You can hack the chart’s helper partial, because this is where the removal of the istio prefix happens:

istio: {{ include "gateway.name" . | trimPrefix "istio-" }}

Or, you can handle this at Istio’s end. Istio has this function, which is also fallbacking to istio-ingressgateway by default.

func getIngressGatewaySelector(ingressSelector, ingressService string) map[string]string {
	// Setup the selector for the gateway
	if ingressSelector != "" {
		// If explicitly defined, use this one
		return labels.Instance{constants.IstioLabel: ingressSelector}
	} else if ingressService != "istio-ingressgateway" && ingressService != "" {
		// Otherwise, we will use the ingress service as the default.

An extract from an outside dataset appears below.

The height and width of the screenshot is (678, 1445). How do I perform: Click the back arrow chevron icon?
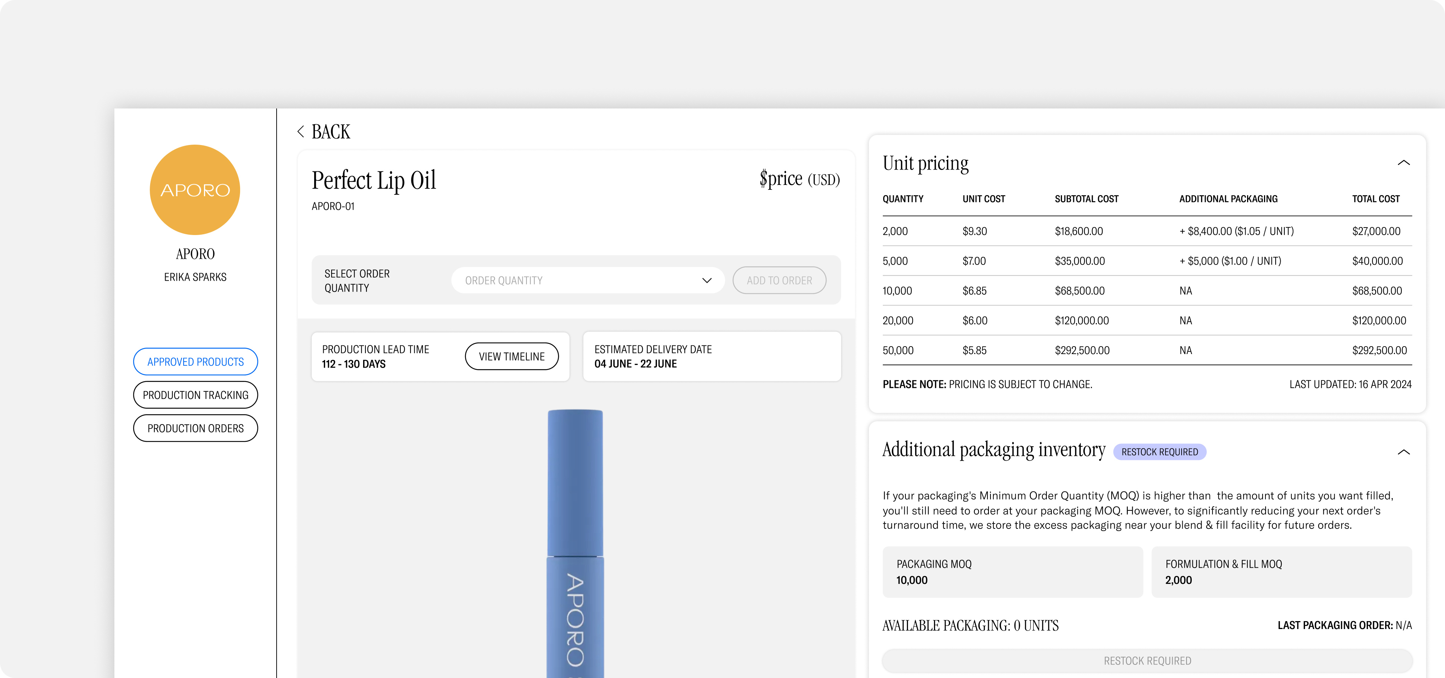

It is common for the selector and service
		// to be the same, so this removes the need for two configurations
		// However, if its istio-ingressgateway we need to use the old values for backwards compatibility
		return labels.Instance{constants.IstioLabel: ingressService}
	} else {
		// If we have neither an explicitly defined ingressSelector or ingressService then use a selector
		// pointing to the ingressgateway from the default installation
		return labels.Instance{constants.IstioLabel: constants.IstioIngressLabelValue}

These variables can be configured via parameters that are documented here.

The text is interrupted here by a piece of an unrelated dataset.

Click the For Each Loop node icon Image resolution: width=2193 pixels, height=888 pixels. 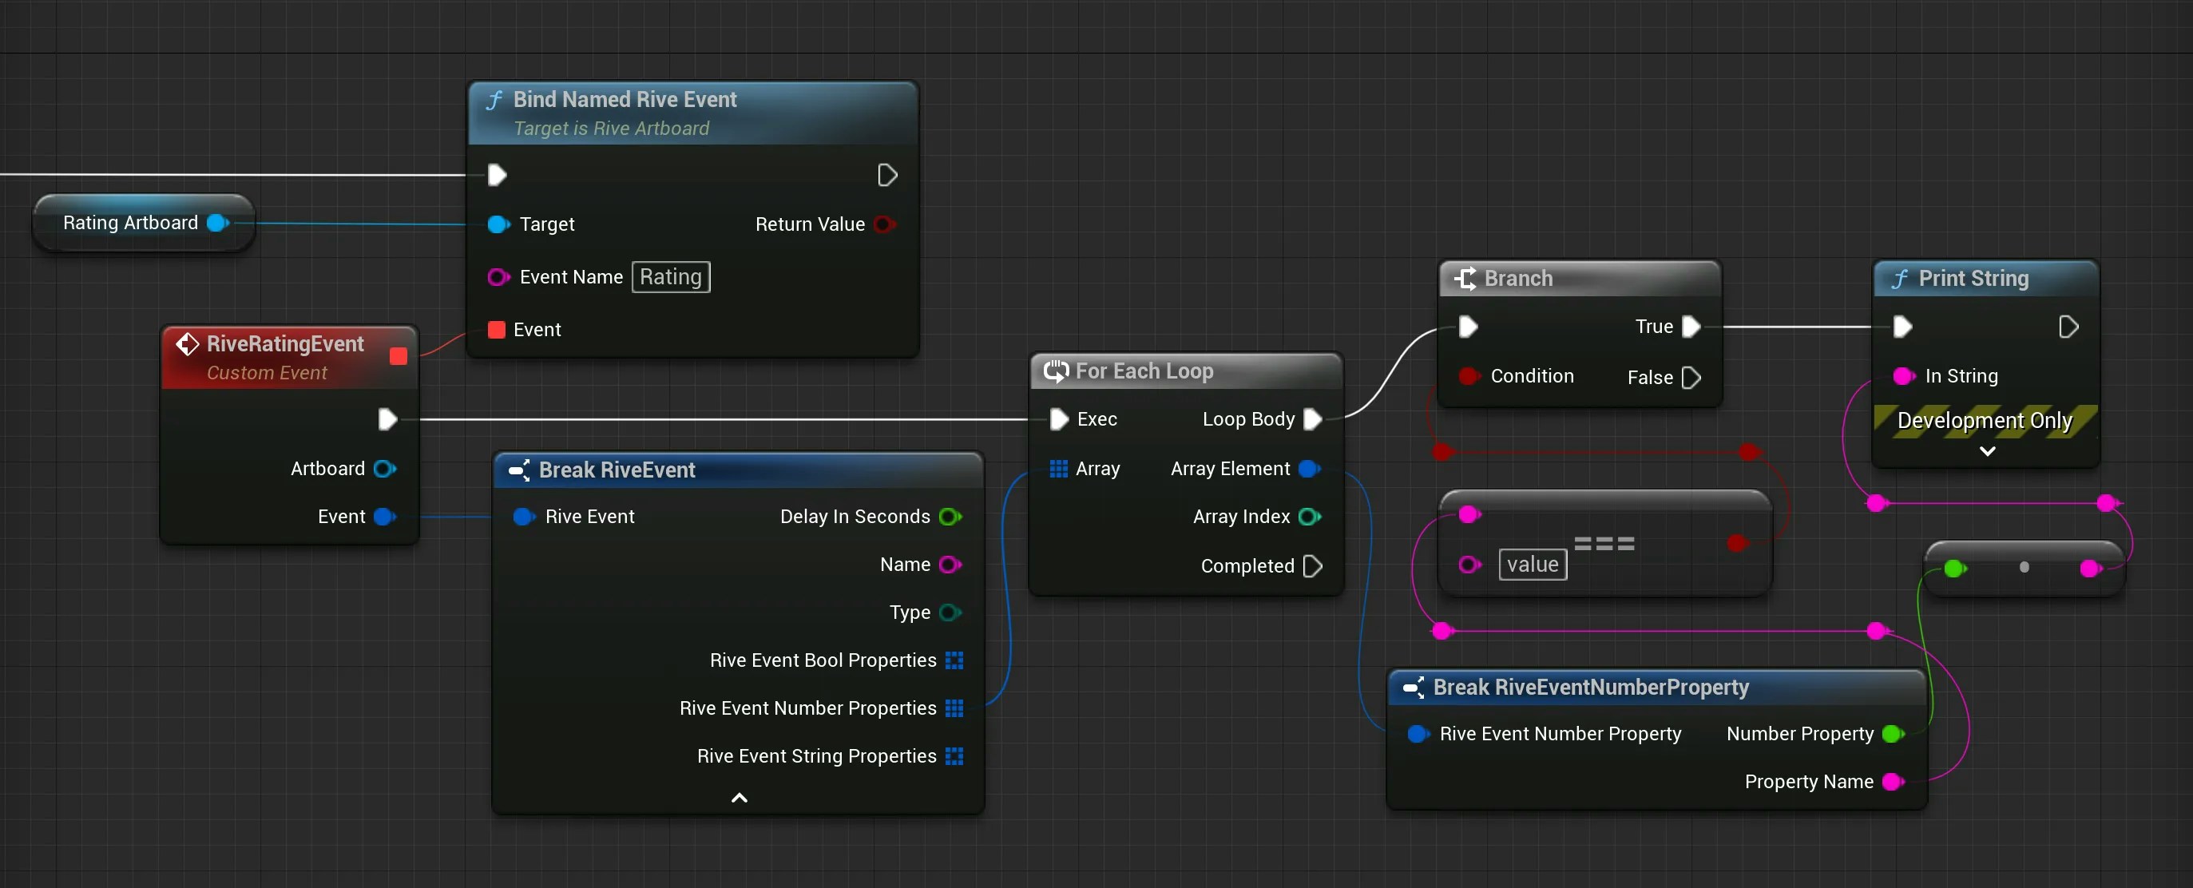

Adding them is as simple as passing the correct values to istiod’s chart, like this:

  ingressSelector: ingress
  ingressService: istio-ingress

Upgrade notes, changes

In Istio 1.12, there’s a new API, which can make WebAssembly plugins easier to manage via a new extension, WasmPlugin, and the recently introduced Telemetry API also improved.

It’s a nice improvement that Envoy can finally track the active connections, so it can quit before waiting for the drain duration.

Another useful change is that now you can use TCP probes as they will work similarly to HTTP probes. Earlier these always resulted successful tests due to the sidecars always accepting the connections.

There’s another change that is affecting revision-based upgrades, but that is not relevant to my use case.


Regarding performance, this is another great release.

My Discovery container’s memory consumption was decreased by >35%, and the sidecars are using >20% less memory as well.

The CPU usage is also decreased by ~50%, and it is less spike-y now.

Here’s the usual performance dashboard: istio_performance_dashboard

The rolling restart of the workloads happened in the morning after the upgrade, hence the two inflection point in characteristics.